PASSAGE SHOWN →
+ + + + +
Second, and directly related to our previous point, the structure of democratic preferences we uncover (in particular, the resistance of citizens to major violations of democracy) questions main tenets of the “democratic backsliding” literature. In a seminal article on the potential decay of contemporary democracies, (26) points out that the old, classical forms of democratic breakdown (mainly coups and blatant electoral fraud) have given way, in recent decades, to processes of dedemocratization by stealth, notably through executive aggrandizement and the strategic manipulation of elections and electoral institutions. Even though the causes and the mechanisms of this process of democratic erosion often remain imprecise in the literature, backsliding theorists generally agree on the following story (27, 28). Increasing societal polarization (either caused by cultural or economic changes or perhaps simply spurred by populist politicians) generates a reservoir of intensely partisan voters that political incumbents can employ to peel off democratic checks and norms one at a time until their electoral advantage becomes insurmountable. This story does not seem to be borne, however, by our findings. A strong majority of our respondents seem unwilling to live in a society where leaders do not respect the fundamental tenets of democracy. This, in turn, should make it hard for political incumbents to violate central democratic norms and institutions while sustaining their initial electoral coalition, at least in middle- and high-income democracies. Our results are in fact in line with a growing empirical literature that does not find much evidence pointing to the decline and death of democracy today (29–31).
+ + + + +
STATED EXERCISE →
According to the passage on democratic backsliding, what have the classical forms of democratic breakdown given way to in recent decades?

SUPPLIED INFORMATION →
+ + + + +
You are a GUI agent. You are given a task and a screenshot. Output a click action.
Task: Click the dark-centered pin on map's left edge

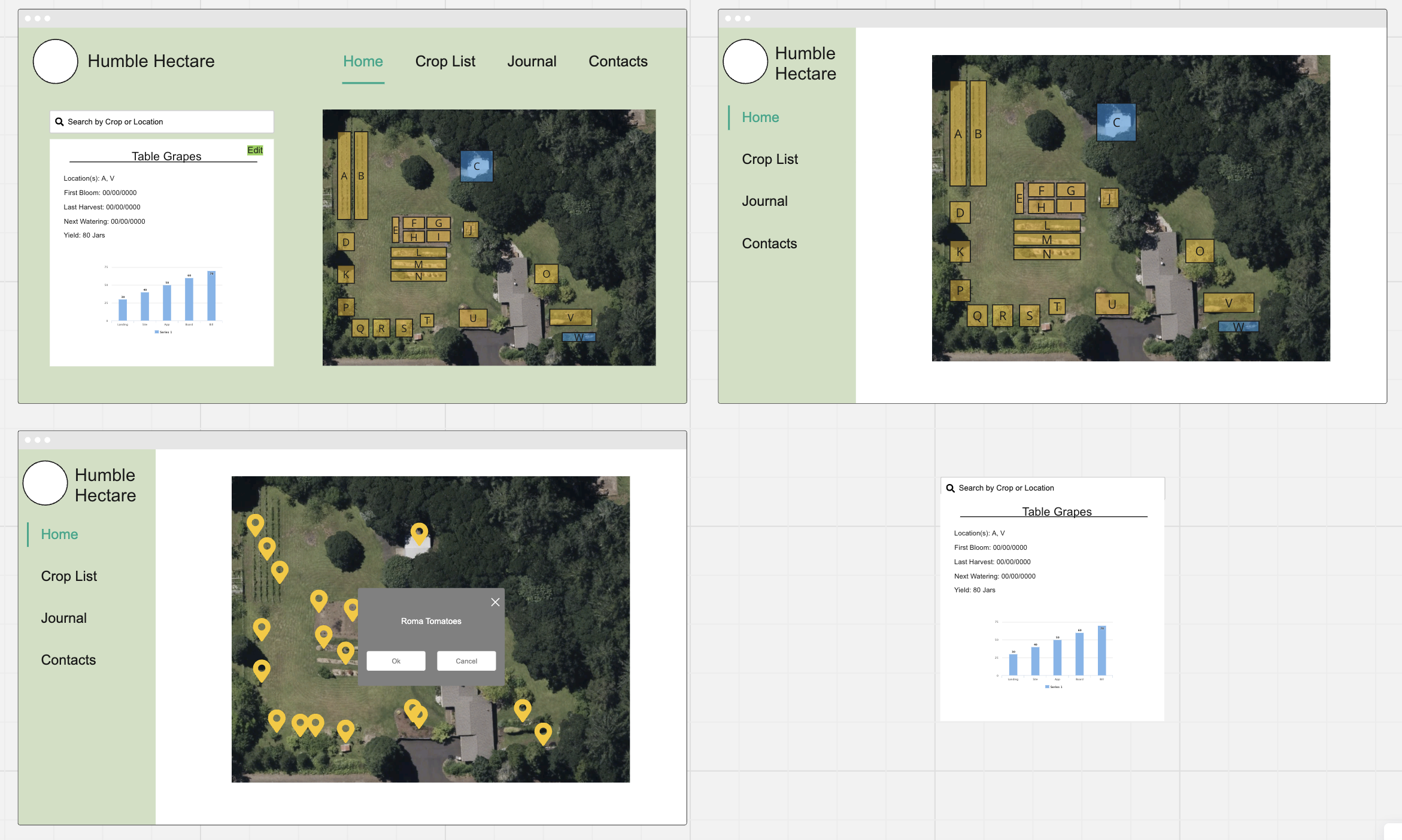(262, 669)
+ + + + +
WRITTEN RESPONSE →
Processes of dedemocratization by stealth, notably through executive aggrandizement and the strategic manipulation of elections and electoral institutions.